Risalire la via Sant’Onorato per 450 metri passando davanti alla casa di riposo, ad una bella croce in legno ed al grazioso giardinetto della cappella di Sant’Onorato.
• Alla rotonda, salire dritto per le scale della via crucis fino all’eremo di Saint-Ferréol.
• Aggirare l’eremo a sinistra ed al primo “S” della strada, continuare dritto per 100 mt. su un piccolo sterrato, poi raggiungere a destra la pista del percorso sportivo.
• Proseguire questo percorso per 1500 metri, passare davanti ad un antico forno da calce e raggiungere una strada.
• Risalire questa strada per 70 metri, poi girare a sinistra per ridiscendere verso il centro città via l’itinerario dell’andata ovvero la via crucis e la via Sant’Onorato.

La collina Saint Ferréol

Uno splendido mercato provenzale sul corso, una collegiata dal ricco mobilio del XVIII esimo sec., lo studio museo del pittore Rob Julien ed un intrico di vicoli da visitare tramite un itinerario di scoperta compiacciono pienamente gli amanti delle vecchie pietre.
Oltre al villaggio, gli affreschi della Madonna di Ben-Va e l’eremo di Saint-Ferréol ripercorrono il passato glorioso di Lorgues ...

La croce, la via crucis, la cappella

La croce di missione del Relars

Questa croce, alta 6 metri, fu eretta sin dal 1802 davanti alla cappella di Sant’Ausilio in ricordo di una missione.
Spostata al Relars nel 1844 poi davanti al nuovo convento delle Cappuccine nel 1856, viene ornata con un cuore ed una corona di spine.
Il comune la fece ripristinare nel 2003.

La via crucis dei Cappuccini

Questa magnifica ‘calade’ (via ripida acciottolata) di 126 gradini è una “scorciatoia” che porta alla collina Saint-Ferréol.
Le 14 stazioni che si susseguono lungo l’ascensione sono degli oratori arricchiti di calchi in ghisa commissionati nel 1865 dal superiore del convento.
In cima si trovano un calvario risalente al 1857, la cappella di Saint-Ferréol nonché un museo d’arte sacra.
Aperto tutti i giovedì durante la stagione dalle 9 e 30 alle 12 e dalle 15 e 30 alle 17.

La cappella di Saint-Ferréol

La cappella di Saint-Ferréol inerpicata a quota 320, l’occupazione del sito risale alla seconda età del ferro ed esso ospitava un accampamento ligure fortificato.
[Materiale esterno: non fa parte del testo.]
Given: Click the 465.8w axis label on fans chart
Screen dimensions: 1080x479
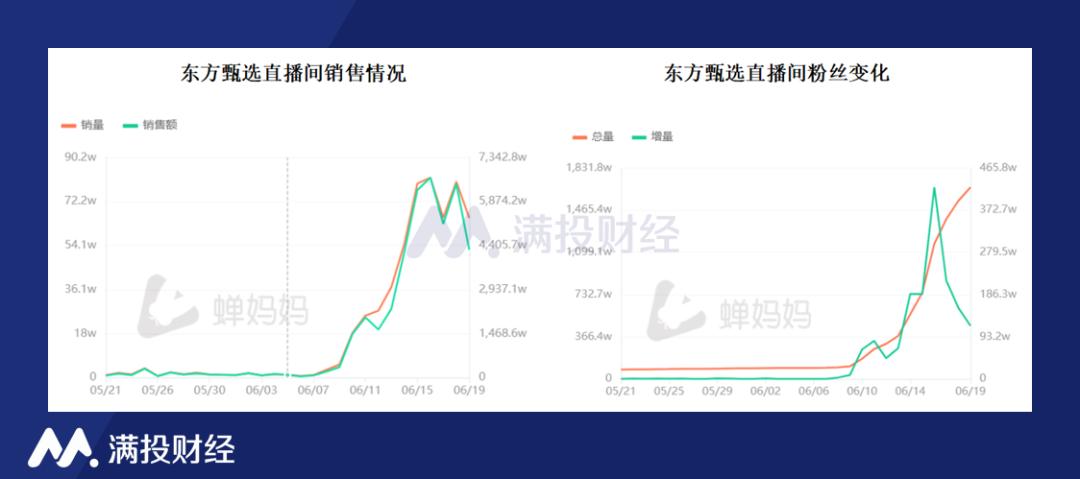Looking at the screenshot, I should tap(997, 167).
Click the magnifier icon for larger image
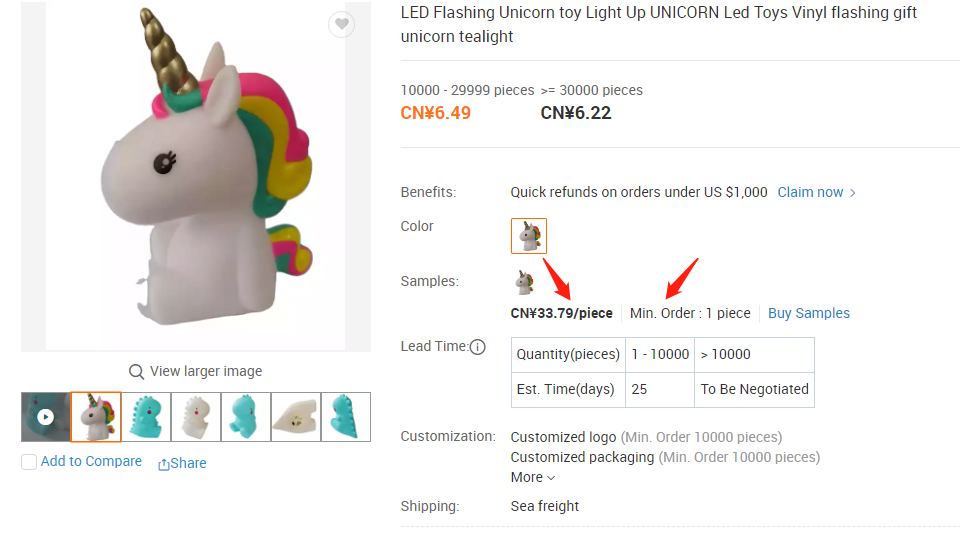 click(x=137, y=372)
Il periodo medievale evoca un “castro di Calamarzo”. Il sito diventa un eremo, e l’arrivo successivo delle reliquie di Saint-Ferréol rafforza la vocazione religiosa del posto.

La cappella del XVII esimo sec. ospita numerosi ex voto che dimostrano il fervore degli abitanti di Lorgues nei confronti di Saint-Ferréol, tribuno romano del terzo secolo, noto per guarire dalla gotta e da incidenti legati ad armi da fuoco.